= TO DO =
Change "top pager" to "bottom pager" in the lines from the one with "Task: Focus the" up to and including the one with "Click the 7". Write out only those lines, with nothing else altered.

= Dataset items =
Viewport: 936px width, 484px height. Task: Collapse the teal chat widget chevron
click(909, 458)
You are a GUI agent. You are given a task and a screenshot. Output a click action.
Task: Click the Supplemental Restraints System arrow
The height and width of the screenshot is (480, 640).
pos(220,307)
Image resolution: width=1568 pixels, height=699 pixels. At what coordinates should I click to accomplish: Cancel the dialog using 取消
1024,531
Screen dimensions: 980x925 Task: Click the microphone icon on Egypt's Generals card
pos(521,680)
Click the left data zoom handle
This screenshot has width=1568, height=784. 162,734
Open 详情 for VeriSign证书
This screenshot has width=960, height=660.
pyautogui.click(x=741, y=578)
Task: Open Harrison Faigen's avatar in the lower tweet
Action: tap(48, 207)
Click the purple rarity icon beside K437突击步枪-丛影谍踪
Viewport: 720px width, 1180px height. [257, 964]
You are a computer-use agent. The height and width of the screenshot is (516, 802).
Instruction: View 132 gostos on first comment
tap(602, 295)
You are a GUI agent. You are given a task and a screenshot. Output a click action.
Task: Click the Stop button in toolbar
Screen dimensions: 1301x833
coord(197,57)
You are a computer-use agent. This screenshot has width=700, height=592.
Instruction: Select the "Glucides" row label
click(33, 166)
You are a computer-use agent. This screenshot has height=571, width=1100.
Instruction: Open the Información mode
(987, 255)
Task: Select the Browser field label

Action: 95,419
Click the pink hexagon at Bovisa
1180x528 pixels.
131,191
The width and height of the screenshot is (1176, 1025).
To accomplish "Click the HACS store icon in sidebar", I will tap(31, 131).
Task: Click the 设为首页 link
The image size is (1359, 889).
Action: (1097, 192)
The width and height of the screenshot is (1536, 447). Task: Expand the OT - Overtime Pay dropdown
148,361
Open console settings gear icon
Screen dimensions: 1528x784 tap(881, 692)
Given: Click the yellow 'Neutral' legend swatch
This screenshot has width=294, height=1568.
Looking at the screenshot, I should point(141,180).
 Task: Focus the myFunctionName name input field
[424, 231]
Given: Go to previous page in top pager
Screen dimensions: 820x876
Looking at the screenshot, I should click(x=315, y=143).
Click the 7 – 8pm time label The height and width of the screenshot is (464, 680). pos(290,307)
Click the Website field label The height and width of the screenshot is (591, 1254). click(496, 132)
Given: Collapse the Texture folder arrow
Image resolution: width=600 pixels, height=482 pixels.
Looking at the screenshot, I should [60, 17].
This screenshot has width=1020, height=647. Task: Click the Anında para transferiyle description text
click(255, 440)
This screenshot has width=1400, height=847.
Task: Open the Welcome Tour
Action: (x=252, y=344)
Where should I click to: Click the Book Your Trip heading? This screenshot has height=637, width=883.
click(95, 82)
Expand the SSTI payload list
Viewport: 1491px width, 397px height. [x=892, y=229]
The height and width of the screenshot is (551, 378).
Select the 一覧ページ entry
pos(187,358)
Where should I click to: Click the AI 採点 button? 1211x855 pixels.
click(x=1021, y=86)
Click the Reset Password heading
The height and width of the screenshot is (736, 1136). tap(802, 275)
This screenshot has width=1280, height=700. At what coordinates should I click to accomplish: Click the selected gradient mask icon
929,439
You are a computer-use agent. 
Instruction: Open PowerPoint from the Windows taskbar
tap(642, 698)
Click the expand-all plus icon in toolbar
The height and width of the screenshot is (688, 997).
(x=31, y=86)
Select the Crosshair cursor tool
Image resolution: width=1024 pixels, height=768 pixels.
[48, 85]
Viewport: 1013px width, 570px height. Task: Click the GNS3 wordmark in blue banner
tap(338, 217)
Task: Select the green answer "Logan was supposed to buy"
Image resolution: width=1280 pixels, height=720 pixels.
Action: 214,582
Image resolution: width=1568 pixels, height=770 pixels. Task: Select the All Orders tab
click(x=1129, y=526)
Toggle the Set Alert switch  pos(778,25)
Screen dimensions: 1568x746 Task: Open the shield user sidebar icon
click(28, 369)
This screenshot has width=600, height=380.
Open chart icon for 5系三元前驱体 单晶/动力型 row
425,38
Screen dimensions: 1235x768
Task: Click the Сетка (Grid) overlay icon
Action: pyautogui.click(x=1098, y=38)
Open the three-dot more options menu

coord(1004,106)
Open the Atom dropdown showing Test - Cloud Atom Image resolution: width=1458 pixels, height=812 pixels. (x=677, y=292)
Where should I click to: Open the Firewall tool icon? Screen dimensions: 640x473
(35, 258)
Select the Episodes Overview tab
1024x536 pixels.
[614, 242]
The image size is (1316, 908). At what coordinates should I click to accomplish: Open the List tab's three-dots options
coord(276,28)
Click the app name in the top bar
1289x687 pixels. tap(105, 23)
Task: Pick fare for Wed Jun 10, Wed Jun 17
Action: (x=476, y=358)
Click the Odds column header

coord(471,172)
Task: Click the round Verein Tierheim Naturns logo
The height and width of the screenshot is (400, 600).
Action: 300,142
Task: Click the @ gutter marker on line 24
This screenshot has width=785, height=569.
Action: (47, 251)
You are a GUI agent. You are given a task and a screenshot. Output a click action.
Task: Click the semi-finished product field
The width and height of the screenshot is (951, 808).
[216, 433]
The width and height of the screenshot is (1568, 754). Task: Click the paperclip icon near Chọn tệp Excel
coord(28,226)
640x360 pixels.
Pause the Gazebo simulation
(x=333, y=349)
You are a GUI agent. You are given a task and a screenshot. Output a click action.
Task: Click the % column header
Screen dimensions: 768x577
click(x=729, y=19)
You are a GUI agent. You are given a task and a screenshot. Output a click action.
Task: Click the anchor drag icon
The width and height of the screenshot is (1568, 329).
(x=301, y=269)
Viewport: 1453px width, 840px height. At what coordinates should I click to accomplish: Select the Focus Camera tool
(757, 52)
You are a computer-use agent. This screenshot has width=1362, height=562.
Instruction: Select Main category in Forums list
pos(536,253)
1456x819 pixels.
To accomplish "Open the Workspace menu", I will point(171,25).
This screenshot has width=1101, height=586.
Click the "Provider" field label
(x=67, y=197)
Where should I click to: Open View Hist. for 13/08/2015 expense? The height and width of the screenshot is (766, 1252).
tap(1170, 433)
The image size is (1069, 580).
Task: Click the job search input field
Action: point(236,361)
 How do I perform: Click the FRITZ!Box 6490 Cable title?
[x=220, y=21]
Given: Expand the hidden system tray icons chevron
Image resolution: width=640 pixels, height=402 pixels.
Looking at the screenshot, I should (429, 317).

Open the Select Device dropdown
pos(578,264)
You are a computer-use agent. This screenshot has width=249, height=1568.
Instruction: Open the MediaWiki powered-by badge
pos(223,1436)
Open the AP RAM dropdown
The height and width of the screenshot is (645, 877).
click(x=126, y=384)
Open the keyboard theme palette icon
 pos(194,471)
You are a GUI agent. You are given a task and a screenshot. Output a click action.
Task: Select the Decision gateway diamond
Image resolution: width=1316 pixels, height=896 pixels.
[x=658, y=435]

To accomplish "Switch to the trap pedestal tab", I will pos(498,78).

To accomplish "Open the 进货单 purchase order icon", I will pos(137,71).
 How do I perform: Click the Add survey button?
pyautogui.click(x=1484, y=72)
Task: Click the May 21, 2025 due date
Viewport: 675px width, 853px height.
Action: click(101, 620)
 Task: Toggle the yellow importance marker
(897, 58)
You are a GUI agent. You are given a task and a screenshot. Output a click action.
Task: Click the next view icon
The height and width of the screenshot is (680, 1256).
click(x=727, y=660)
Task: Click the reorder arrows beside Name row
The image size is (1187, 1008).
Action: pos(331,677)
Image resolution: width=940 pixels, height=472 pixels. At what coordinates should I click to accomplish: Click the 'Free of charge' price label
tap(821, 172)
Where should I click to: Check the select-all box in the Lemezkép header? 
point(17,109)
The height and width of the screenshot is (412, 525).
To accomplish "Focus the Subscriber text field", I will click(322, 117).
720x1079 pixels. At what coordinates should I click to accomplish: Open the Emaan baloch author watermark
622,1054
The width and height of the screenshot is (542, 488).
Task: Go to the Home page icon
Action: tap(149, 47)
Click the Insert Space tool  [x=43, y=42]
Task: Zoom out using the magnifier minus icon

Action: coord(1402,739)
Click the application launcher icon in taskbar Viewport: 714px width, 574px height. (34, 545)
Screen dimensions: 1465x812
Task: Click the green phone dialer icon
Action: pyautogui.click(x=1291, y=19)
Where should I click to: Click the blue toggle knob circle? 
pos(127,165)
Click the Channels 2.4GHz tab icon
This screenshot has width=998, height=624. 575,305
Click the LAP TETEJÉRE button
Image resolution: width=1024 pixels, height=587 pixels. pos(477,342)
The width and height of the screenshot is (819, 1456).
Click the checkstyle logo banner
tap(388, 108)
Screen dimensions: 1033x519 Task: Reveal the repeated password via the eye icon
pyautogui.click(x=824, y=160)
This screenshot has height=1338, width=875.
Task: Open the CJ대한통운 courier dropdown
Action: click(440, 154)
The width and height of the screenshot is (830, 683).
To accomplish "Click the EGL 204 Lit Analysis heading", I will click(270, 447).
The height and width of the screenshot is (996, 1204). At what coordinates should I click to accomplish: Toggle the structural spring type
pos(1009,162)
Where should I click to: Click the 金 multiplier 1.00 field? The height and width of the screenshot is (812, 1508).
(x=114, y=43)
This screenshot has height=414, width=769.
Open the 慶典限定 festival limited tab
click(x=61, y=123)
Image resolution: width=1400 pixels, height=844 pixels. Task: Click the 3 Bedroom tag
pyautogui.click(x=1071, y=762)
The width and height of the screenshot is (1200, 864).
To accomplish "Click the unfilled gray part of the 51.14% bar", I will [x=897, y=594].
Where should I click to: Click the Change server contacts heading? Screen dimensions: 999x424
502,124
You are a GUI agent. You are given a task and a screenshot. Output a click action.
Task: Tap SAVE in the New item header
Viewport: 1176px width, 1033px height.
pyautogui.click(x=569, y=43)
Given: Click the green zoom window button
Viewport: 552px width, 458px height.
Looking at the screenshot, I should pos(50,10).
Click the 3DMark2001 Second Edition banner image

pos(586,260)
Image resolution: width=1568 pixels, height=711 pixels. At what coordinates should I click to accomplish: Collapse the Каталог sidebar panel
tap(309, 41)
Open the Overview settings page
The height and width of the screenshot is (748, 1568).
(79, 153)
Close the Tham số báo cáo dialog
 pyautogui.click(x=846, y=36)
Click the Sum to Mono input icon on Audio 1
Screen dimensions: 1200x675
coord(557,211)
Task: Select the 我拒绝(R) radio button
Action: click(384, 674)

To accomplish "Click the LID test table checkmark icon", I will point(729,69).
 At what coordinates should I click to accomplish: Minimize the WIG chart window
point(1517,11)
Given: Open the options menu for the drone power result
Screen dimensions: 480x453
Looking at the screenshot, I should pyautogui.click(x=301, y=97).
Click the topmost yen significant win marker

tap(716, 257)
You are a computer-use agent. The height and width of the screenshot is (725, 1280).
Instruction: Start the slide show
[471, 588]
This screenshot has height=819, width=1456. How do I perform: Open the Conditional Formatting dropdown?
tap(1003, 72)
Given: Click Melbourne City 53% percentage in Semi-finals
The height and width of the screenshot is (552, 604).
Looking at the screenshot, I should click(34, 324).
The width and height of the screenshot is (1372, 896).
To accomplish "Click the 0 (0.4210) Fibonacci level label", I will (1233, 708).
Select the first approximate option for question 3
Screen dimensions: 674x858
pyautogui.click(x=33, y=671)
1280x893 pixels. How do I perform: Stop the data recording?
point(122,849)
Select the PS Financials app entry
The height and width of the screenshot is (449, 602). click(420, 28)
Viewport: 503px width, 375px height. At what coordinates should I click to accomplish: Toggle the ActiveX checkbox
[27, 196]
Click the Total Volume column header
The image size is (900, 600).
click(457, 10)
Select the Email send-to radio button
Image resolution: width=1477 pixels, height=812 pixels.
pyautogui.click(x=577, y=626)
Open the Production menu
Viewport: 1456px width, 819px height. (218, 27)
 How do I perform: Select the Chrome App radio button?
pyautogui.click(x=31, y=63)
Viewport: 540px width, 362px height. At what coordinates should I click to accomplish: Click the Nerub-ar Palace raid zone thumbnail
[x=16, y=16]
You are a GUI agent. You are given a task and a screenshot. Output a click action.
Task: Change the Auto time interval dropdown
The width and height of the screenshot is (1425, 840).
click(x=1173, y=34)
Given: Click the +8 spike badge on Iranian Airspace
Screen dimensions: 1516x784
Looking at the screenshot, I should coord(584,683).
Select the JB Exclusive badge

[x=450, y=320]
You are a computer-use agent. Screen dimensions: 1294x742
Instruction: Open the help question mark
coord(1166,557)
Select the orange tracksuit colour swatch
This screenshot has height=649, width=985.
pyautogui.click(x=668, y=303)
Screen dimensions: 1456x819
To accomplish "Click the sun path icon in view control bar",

= EXERCISE ANSWER =
 Task: Focus the myFunctionName name input field
[424, 231]
Given: Go to previous page in bottom pager
Screen dimensions: 820x876
Looking at the screenshot, I should click(x=315, y=143).
Click the 7 – 8pm time label The height and width of the screenshot is (464, 680). pos(290,307)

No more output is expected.